Тоннель охранялся русским отрядом под командованием полковника Попова, позже Попова перевели в качестве начальника станции Силаньжень. Он помог снарядить отряд для сопровождения обоза переселенцев. Нас с Колькой Саламатовым откомандировали съездить до отряда Попова и договориться о точном дне отъезда. Мы уехали и по прибытии в отряд, объяснили, зачем приехали. Попов был в отъезде, тот, кто его замещал, сказал, чтобы обоз выезжал самостоятельно. Мол, они договорились с жителями Ириктэ и они вас не тронут. В отряде мы встретили Сеньку Бакшеева, пообедали с ним, поезда ждать не стали и решили идти прямо через проход тоннеля. Нас проводили и мы тронулись через проход тридцать восьмого километра тоннеля. Тоннель шёл прямо и выход казался с отверстие в 200 мм, мы прошли первый километр, было сыро и темно. Около часа мы шли по тоннелю, со стен из тёсанного камня, текла вода, в небольших выбоинах было полно холодной воды и чем дальше мы шли, тем больше нам казался выход тоннеля. Мы не замечали ничего, но когда вышли, нас увидели переселенцы и страшно хохотали. Оказывается, мы были чёрные, как негры, от паровозной копоти, что осела на нас, пришлось мыться и стирать верхнюю одежду. Таким остался в памяти этот переход сквозь тоннель Большого Хингана.

На другой день, от нечего делать, я с Костей Чипизубовым, решили побродить по вершинам Хингана, мы взяли винтовки и отправились. Большой Хинган был сильно укреплён, видно японцы надеялись задержать на нём свой вход в Северный Китай и основательно его укрепили. Были построены огромные доты, прямо в скальных сопках и пещерах сооружены склады с боеприпасами и оружием, но при отходе всё это было заминировано. Советские минёры наставили предупреждающих знаков на русском и китайском языках об опасностях: «Не подходи – заминировано».

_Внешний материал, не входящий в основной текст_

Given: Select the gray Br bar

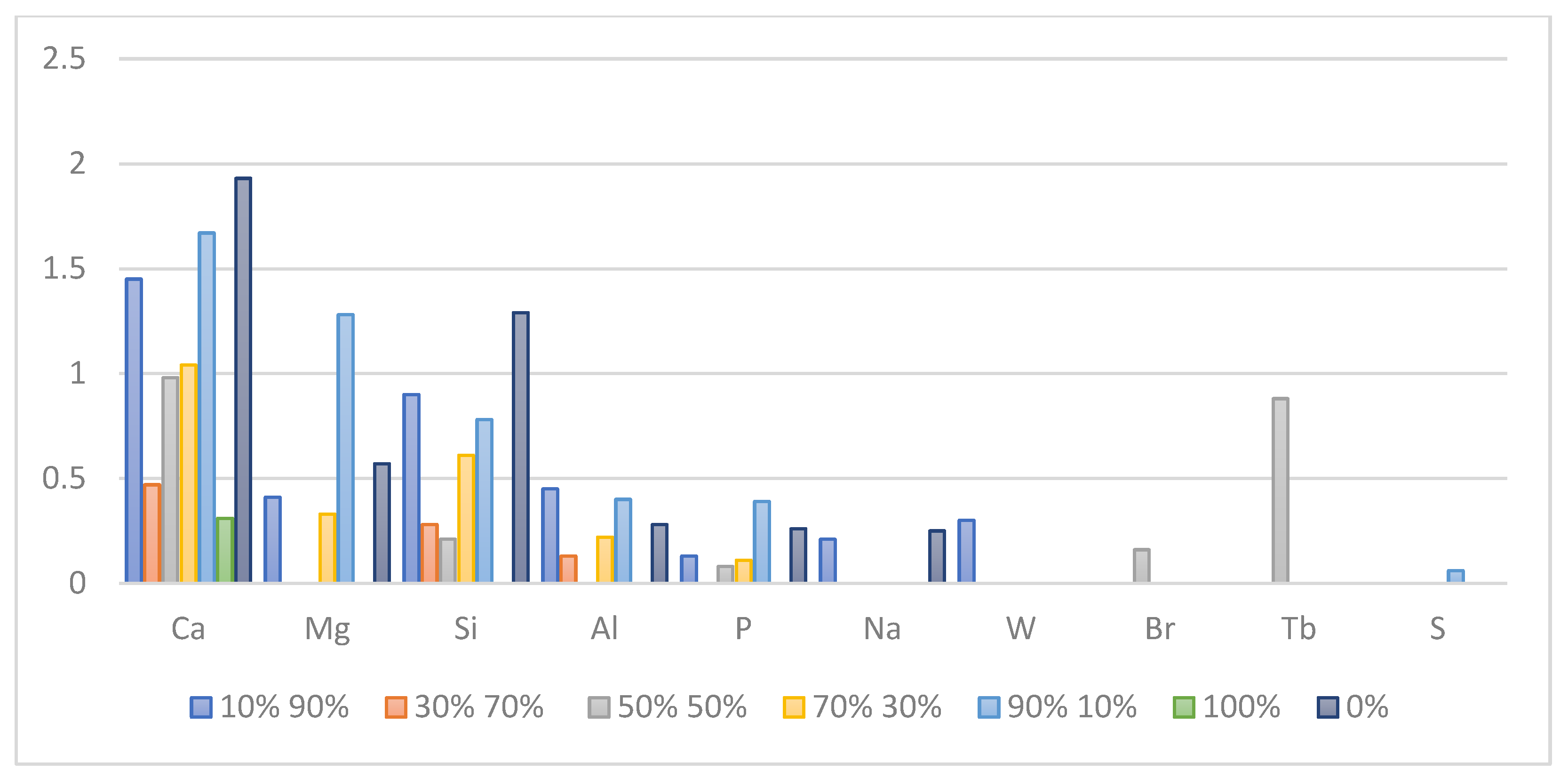Looking at the screenshot, I should [1141, 566].
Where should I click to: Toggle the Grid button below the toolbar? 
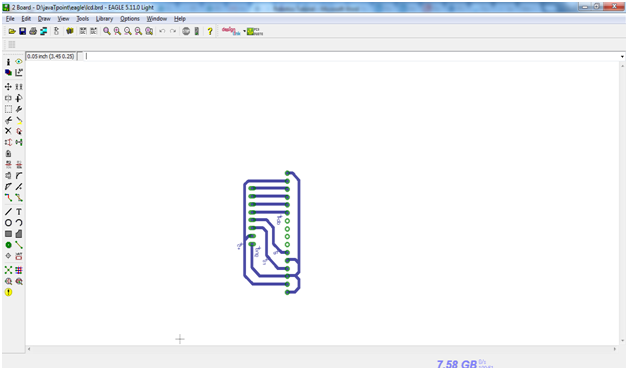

На вершине Большого Хингана растет некрупная кустарниковая берёза, мелкий дуб и осинник, чёрный тальник. Земля за короткое лето оттаивает всего лишь на триста-четыреста миллиметров. В кустах и зарослях, там и тут, валялись не убранные трупы японских солдат, их было так много, что местами приходилось перешагивать, так как не было возможности обойти. Вокруг валялось оружие, миномёты, станковые пулемёты, мелкокалиберные пушки, каски, фляги, посуда и многое другое. Целые поленницы снарядов и кучи гранат. Мы с Костей нашли две японские винтовки марки «Сакура» и два ящика патрон к ним, в металлических пулемётных лентах, захватили штук по десять гранат-лимонок. Лес был опутан телефонными проводами, а по земле натянуты проволочные шнуры дисковых мин, одну из них мы всё же взорвали, отчего получился внушительный взрыв и большая воронка.

Попробовали простреливать японские каски, предварительно повесив их на сук дерева или на пень. Прямое попадание прошивало каску с мукденской винтовки, но если стрелять сбоку, то пуля рикошетила и с визгом уходила в сторону. Наконец нам надоело бродить, да мы и порядочно устали, таская с собой все трофеи, и решили идти на станцию.

По дороге в одной заросли заметили сидящего человека с винтовкой между ног, мы насторожились. Я сказал Косте: «Это мёртвый японец солдат», но Костя настаивал, что видел, как тот шевельнулся. Мы подошли ближе и, лишь убедившись, что человек действительно мёртв, подошли вплотную. Он сидел в кроне молодых берёзок, опустив голову, прошитую пулей с правой стороны лба, винтовка «Сакура» лежала меж ног, он сидел, привалившись спиной к стволу берёзы. Труп уже порядочно раздуло, от этого он казался очень толстым, голова была опущена и слегка приоткрыт рот. Изо рта торчали крупные золотые зубы, по погонам мы определили, что это ефрейтор. Мы немного задержались, забрали карабин «Сакура» и пошли к своим, нас уже как раз потеряли.